Food Network star helps save fish

Friday, January 1, 1904

photo Food Network star Alton Brown, left, visits the Tennessee Aquarium. Photo by Philip Slowiak

IF YOU GOWhat: Serve and Protect dinner and cooking demonstration with Alton BrownWhere: Tennessee Aquarium IMAX theater and aquariumWhen: 5:30 p.m. Sept. 22Admission: $150Phone: 800-262-0695Website: www.tnaqua.org

Salmon or snapper? Tuna or catfish? Swordfish or mackerel?

Given these choices on a restaurant menu, which would you select?

The strong inclinations of fish eaters to select only a few specific types of fish have contributed to the depletion of the ocean's resources, some say.

"For years we've assumed the oceans are limitless and, in reality, that's not true," said Anna George, director of the Tennessee Aquarium Conservation Institute. "The number of fish in the oceans and the size of fish in the oceans has been shrinking for the past 50 years. This is in large part due to what we eat."
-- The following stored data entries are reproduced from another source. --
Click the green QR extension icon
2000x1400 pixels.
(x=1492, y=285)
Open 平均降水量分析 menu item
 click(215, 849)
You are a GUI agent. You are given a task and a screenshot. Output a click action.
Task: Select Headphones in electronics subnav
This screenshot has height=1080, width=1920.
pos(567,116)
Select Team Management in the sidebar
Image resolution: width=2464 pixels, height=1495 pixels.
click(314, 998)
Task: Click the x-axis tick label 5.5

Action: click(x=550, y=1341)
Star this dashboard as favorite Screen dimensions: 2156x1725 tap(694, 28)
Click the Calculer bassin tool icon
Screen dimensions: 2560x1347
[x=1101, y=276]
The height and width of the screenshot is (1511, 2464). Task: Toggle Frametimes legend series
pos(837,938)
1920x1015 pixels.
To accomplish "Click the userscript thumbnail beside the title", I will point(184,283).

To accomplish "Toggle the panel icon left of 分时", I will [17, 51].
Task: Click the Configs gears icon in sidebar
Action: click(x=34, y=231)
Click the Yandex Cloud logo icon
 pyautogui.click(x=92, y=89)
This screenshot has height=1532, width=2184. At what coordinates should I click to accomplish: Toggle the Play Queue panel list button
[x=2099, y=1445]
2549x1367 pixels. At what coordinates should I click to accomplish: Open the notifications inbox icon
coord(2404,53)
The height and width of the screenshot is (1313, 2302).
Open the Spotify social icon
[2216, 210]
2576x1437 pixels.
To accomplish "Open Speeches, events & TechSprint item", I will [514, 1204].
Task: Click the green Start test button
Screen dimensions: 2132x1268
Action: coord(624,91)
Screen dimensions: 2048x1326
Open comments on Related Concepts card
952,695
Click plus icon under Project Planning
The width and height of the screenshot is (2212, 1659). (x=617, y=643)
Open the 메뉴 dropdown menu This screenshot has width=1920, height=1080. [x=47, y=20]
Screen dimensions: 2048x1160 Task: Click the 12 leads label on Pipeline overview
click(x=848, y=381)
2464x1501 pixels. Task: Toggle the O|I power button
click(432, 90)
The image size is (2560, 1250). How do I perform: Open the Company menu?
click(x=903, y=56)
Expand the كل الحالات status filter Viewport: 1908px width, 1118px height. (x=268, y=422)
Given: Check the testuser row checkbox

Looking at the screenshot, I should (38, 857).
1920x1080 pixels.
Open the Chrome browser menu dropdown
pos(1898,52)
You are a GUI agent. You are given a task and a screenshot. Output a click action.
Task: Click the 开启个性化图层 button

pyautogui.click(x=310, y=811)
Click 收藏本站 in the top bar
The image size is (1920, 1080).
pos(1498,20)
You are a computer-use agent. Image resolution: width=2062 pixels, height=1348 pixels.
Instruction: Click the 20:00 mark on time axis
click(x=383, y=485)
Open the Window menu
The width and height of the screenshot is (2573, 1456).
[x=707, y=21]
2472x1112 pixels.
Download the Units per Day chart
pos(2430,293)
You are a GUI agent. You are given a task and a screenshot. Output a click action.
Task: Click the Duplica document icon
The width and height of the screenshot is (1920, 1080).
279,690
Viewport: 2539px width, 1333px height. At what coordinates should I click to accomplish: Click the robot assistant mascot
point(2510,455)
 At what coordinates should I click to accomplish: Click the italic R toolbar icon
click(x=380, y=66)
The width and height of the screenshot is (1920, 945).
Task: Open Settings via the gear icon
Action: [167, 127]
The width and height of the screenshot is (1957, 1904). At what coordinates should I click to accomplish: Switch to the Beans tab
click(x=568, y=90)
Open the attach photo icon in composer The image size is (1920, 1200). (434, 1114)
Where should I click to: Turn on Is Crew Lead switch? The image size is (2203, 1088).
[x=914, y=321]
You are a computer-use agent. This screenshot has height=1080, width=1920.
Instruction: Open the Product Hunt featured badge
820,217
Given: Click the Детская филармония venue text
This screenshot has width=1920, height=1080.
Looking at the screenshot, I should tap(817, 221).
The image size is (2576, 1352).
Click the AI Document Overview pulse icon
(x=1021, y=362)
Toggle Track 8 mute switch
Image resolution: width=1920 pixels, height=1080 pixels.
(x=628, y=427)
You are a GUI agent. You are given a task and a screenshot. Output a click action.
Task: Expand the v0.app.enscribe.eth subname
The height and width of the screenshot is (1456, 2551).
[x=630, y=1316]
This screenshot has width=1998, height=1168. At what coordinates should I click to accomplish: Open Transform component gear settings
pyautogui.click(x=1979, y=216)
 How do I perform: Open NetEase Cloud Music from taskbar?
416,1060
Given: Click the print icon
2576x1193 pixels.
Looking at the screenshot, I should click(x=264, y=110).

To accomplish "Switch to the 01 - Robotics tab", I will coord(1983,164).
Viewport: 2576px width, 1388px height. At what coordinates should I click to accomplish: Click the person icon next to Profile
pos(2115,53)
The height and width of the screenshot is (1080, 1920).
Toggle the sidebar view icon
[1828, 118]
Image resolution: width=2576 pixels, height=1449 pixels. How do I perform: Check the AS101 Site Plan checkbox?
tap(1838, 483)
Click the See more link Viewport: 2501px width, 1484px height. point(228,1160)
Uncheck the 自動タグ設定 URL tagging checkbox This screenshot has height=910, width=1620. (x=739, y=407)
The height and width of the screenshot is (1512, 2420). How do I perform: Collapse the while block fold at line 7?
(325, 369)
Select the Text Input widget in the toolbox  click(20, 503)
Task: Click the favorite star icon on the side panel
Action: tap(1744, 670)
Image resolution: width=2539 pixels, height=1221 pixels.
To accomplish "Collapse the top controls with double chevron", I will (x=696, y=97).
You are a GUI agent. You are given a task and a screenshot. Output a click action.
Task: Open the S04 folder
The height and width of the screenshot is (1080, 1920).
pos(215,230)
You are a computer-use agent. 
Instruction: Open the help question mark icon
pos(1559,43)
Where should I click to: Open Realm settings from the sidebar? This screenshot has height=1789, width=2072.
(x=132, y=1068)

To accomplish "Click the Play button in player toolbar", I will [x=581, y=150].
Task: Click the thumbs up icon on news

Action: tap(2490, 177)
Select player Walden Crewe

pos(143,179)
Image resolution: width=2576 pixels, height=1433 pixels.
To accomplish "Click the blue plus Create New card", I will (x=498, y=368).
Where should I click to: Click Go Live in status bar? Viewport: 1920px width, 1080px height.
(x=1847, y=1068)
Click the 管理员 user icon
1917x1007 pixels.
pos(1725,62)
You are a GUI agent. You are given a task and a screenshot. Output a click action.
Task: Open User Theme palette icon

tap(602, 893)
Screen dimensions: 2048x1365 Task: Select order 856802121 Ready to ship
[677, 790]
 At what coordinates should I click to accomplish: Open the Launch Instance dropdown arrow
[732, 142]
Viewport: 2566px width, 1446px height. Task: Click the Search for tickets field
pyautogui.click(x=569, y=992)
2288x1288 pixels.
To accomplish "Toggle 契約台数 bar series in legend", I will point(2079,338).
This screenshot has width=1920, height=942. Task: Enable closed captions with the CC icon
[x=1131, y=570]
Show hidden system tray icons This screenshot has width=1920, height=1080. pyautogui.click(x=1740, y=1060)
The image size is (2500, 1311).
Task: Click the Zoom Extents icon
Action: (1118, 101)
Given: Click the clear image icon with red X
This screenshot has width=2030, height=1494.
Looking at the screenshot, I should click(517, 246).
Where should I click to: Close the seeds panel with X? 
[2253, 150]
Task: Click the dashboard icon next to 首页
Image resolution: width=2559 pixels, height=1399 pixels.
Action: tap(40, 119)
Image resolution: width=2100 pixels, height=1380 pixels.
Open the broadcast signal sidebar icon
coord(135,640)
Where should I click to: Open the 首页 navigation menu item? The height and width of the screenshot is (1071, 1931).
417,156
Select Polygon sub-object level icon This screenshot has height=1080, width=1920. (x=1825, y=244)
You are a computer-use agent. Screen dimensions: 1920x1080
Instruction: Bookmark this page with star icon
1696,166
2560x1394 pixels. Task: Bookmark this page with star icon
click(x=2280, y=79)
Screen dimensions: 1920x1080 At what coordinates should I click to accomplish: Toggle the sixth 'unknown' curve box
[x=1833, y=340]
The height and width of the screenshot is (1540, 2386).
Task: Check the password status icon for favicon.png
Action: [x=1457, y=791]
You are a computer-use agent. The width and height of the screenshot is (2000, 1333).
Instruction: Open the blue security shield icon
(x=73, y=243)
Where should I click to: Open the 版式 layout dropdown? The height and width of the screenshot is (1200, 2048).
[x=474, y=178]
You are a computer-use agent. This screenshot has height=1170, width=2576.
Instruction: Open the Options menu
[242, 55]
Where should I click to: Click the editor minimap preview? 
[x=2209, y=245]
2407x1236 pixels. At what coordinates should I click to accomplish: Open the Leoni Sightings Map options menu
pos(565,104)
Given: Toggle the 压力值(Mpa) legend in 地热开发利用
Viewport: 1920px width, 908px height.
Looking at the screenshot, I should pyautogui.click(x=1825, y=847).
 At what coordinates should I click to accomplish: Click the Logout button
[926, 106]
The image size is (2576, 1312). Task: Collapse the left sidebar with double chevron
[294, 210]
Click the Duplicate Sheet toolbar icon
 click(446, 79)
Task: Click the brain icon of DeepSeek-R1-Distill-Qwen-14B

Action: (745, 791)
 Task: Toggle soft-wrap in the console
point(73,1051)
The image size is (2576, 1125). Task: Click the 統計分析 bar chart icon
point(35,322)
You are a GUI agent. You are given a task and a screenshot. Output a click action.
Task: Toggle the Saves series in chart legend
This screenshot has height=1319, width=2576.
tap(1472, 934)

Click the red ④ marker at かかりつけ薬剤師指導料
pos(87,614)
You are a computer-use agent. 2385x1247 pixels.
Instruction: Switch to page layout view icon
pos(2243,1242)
To help combat the problem, the Tennessee Aquarium is introducing Serve and Protect, an educational initiative about sustainable seafood. The aquarium is working in conjunction with eight local restaurants -- Easy Bistro, 212 Market, St. John's, Hennen's, Bluewater Grille, Table 2, Broad Street Grille and Porters -- to help Chattanooga-area residents understand what they can do to help preserve ocean life.

Also working with the aquarium is Food Network star Alton Brown, a self-proclaimed "amateur oceanographer-type." Brown will make a media appearance Monday at the aquarium and will return again in September for a cooking demonstration and seafood dinner.

"I was raised on a steady diet of Jacques Cousteau and Julia Child," he said. "I'm concerned with the issues of stewardship, with the fact that we run the planet's resources and how we manage those."

Sustainable seafood is essential to the oceans, the food industry and, Brown pointed out, people who eat.

Thirty percent of all fished species have collapsed, said George.

"Of all the conservation challenges our world faces, overfishing is one we can do something about," she said.

A key to seafood and sea life sustainability is simple: Embrace eating different kinds of fish. Brown referred to the effort as "diversification of a portfolio."

"It is odd to me that we live in a culture that has more access to more different types of food than any culture at any time in history and yet we basically eat a very, very small selection of foods," he said. "This is most certainly highlighted in our seafood choices."

The problem is we want what is on our plate to look like it was always just food, he said. We do not want a whole fish that actually looks like, well, a fish.

"Get used to the fact that you're going to have to occasionally be looking at the face of something," he said. "Small fish have heads and faces. And faces have eyes. And they're going to be looking at you."

The aquarium is involved in the effort from an educational standpoint and is not cultivating fish to go to restaurants.

"We're not trying to sell anything from the aquarium for people to eat," George specified. "We want you to come to the aquarium and learn a little more about the problems in the oceans and how you can change things, and then hopefully be inspired to go home and try something new."

This year, they are focusing on five fish, two of which are local -- farm-raised rainbow trout and catfish. The other three, all ocean-caught fish, are oysters, yellowtail snapper and American lobster.

Focusing on American-caught seafood is essential.

"The one thing we really want people to start doing is ask where their fish comes from," said George. "It's a very simple way you can make a difference."

According to the National Resources Defense Council, the United States has stricter farming and fishing regulations than other parts of the world.